Individualism - to invent your own life
***
The Montreal Review, October 2010
***
***
Society, social ideals and education have been modeling our personality since childhood. This is inevitable and we do not think much about the forces behind our "personal progress." We prefer not to think about the bureaucratic rules and regulations that are constantly channelling our lives; we avoid asking the question whether we are heading towards a career and existence that is really good for us.
Who invents our life?
The world pushes us to specialization and refinement of special skills; it makes us, by its own will, obidient participants of the social organism. If we do not follow rules and requirements, if we refuse exams and educations and all bureaucratic procedures, we will drop out from the social fabric; we would be threatened with exclusion, loneliness, and perhaps poverty.
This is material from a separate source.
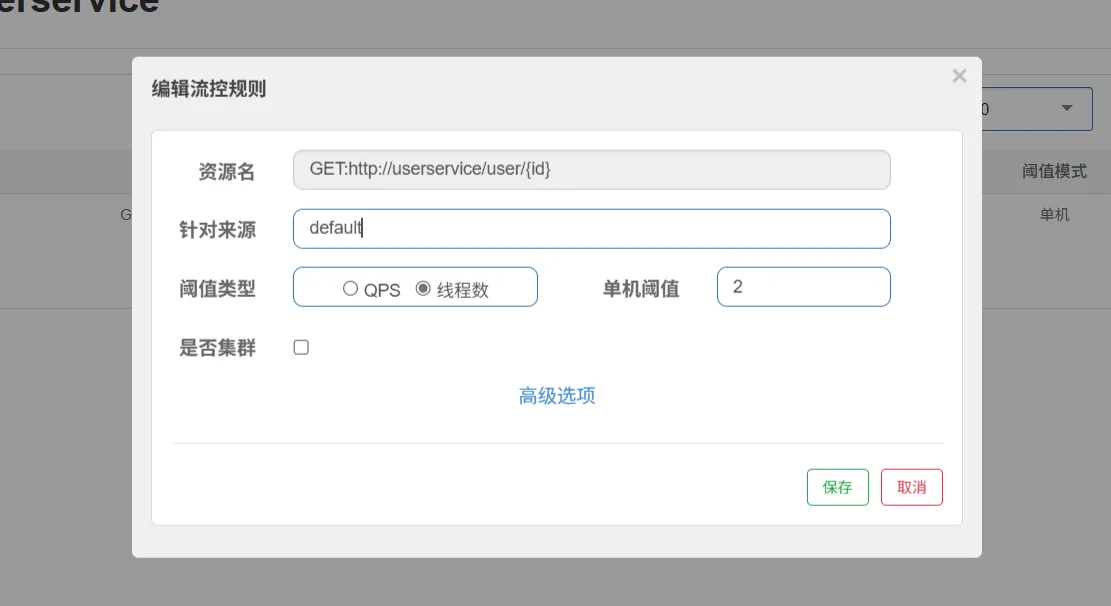This screenshot has width=1111, height=606.
Task: Click the 单机阈值 value field
Action: click(x=803, y=287)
These are our fears. Few have the nerves to oppose the gravity of social models. And in the same time, we continue to think about ourselves as individuals. We do this while we are becoming more and more, with the advance of the time and age, brainless and irresolute rings in the elusive social chain.
This is not a problem, many would say. The society seems well functioning; society, like the invisible hand of the market, thinks instead of us. It is comfortable to follow the models and feel secure, why should we run behind dreams. We don't want to be an object of jokes, or called naive...
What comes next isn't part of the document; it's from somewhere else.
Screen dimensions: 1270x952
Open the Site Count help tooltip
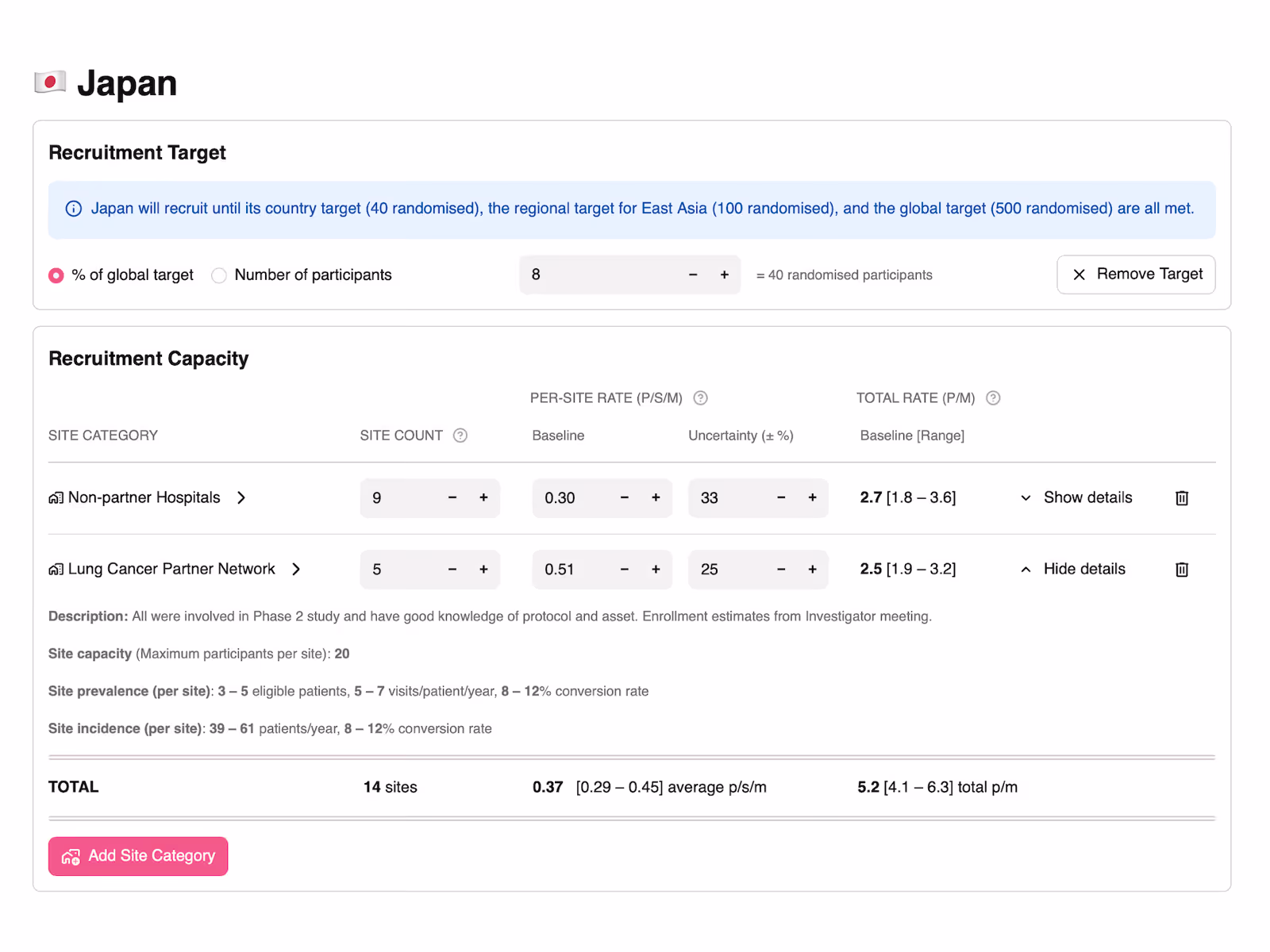(460, 435)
But who is the society? What is the society? Is it a careful mother or a cruel tyrant? Rousseau answered this question in 1750 with his "Discourse on the Moral Effects of the Arts and Sciences." Surprisingly, for this essay he received the prize of the French Academy of Sciences for best responding to the question: "Do the Sciences and the Arts contribute to the corrupting or to improving morals?" Rousseau condemned the "civilized" society as a cruel tyrant suffocating in mother's hug the newborn free man.
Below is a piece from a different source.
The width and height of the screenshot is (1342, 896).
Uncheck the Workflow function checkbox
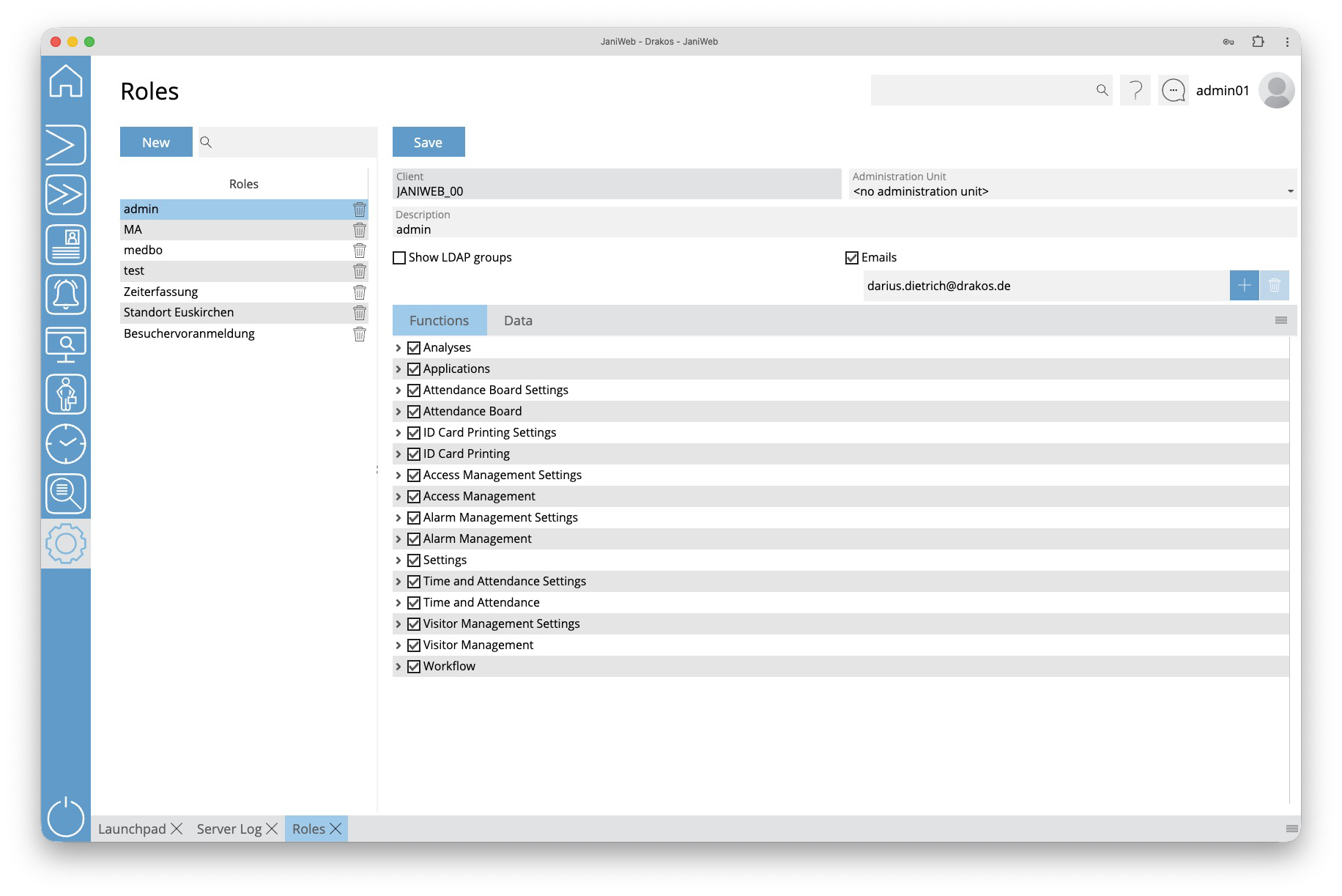414,667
Today, Rousseau has followers. One of them, William Deresiewicz, a professor and a regular contributor for The Nation and The New Republic, said recently in an article published in The Chronicle of Higher Education, "as you get deeper and deeper into the funnel, into the tunnel [of specialization and social modulation], it becomes increasingly difficult to remember who you once were... The 19-year-old who could do so many things, and was interested in so many things, has become a 40-year-old who thinks about only one thing. That's why older people are so boring. "Hey, my dad's a smart guy, but all he talks about is money and livers..."
Deresiewicz, who is popular in the academic circles with his rebellious spirit, advises the young people to stop following the "flow". They should stop caring about the artificial rewards of the social system, and learn the art of self-esteem, which means learn the way of becoming independent persons. "It means figuring out what you want for yourself, not what your parents want, or your peers want, or your school wants, or your society wants. Originating your own values... Not simply accepting the life that you've been handed. Not simply accepting the choices you've been handed."
Deresiewicz is frank. And responsible. To ask young people be independent in their thinking and actions would be irresponsible if they are not prepared in advance about the costs and dangers of freedom. "If you're going to invent your own life, Deresiewicz writes, if you're going to be truly autonomous, you also need courage: moral courage. The courage to act on your values in the face of what everyone's going to say and do to try to make you change your mind. Because they're not going to like it. Morally courageous individuals tend to make the people around them very uncomfortable. They don't fit in with everybody else's ideas about the way the world is supposed to work, and still worse, they make them feel insecure about the choices that they themselves have made-or failed to make."
You might be wonder why was Socrates forced to swallow the poison. He was convicted, presumably, for demoralization of youngsters. Reading Deresiewicz I wonder if Socrates spoke the same words to his young friends: "Resist the seductions of the cowardly values our society has come to prize so highly: comfort, convenience, security, predictability, control. These, too, are nets. Above all, resist the fear of failure... I say, don't shy away from the challenging parts of yourself. Don't deny the desires and curiosities, the doubts and dissatisfactions, the joy and the darkness, that might knock you off the path that you have set for yourself..."
--T.S.Tsonchev
***
William Deresiewicz's book "A Jane Austen Education" will be published in 2011 by Penguin Press. The quoted article What Are You Going to Do With That? is published in the last October (2010) issue of The Chronicle of Higher Education.